To answer our main questions, we have measured the baseline level of metabolites of 75 subjects (N= 40 females) in a 7 Tesla scanner using proton magnetic resonance spectroscopy (1H-MRS) in two cortical brain areas related to motivated behavior. After this measurement, subjects were extensively trained to perform physical and mental efforts in the scanner. Afterward, they went back in the MRI scanner to perform two binary choice tasks that parametrically varied either cognitive or physical effort. During fMRI, participants indicated their preferences between two options associated to different levels of monetary incentive and different levels of effort. We could observe that the neurometabolic state of the brain was predictive of inter-individual differences in motivated behavior.

The results of this study will soon be published in research articles. They will also be accompanied by official press releases by the EPFL communication office, available on the EPFL website.

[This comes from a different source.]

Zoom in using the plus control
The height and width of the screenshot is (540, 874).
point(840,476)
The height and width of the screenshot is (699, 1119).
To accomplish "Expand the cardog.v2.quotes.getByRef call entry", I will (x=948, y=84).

Based on the results of this study, the researcher has also entered in contact with psychiatrists from the Centre Hospitalier Universitaire Vaudois (CHUV) in Lausanne, in order to re-analyze pre-existing data from early psychosis patients whose symptoms include motivational alterations and see whether the results of the current study were, or not, confirmed in this population where motivation is altered. If this is confirmed, the results of the current study could open the way for new treatments for helping patients suffering from motivational deficits across a wide range of pathologies.

The LGCMOT project allowed us to confirm the predominant role of some cortical structures in both physical and mental effort-based motivated behavior. Moreover, we discovered that glutathione, the main antioxidant in the body, in these brain areas correlated with the level of motivation of each individual in our experiment, mediated by the level of activity of these brain areas.

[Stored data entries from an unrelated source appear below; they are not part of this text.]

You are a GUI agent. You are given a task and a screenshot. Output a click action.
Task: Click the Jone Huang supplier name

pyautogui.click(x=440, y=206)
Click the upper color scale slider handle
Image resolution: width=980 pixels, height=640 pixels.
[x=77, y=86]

Our discoveries establish the neurometabolic state of the brain, in particular regarding its glutathione content, as a good biomarker for effort-based motivated behavior in both the physical and cognitive domains. This discovery paves the way for future studies in patients with impaired motivation including neurodegenerative disease patients such as Parkinson’s Disease, Alzheimer’s Disease, or Huntington’s Disease patients, but also psychiatric patients such as major depressive disorder or schizophrenia patients. Future research could look at the levels of glutathione in different parts of the brain of those patients to see whether they are altered and how this could eventually relate to their motivational impairment. The researcher has already contacted psychiatrists from the Centre Hospitalier Universitaire Vaudois (CHUV) to see whether this is the case in pre-existing data. Our study also suggests that nutritional interventions with glutathione precursors, such as N-acetyl-cysteine, could form relevant targets for future studies on these pathologies. Finally, the LGCMOT project also opens the way for more research on nutritional deficits in both healthy individuals and in patients, where solving nutritional deficits could help individuals to gain energy in their daily lives.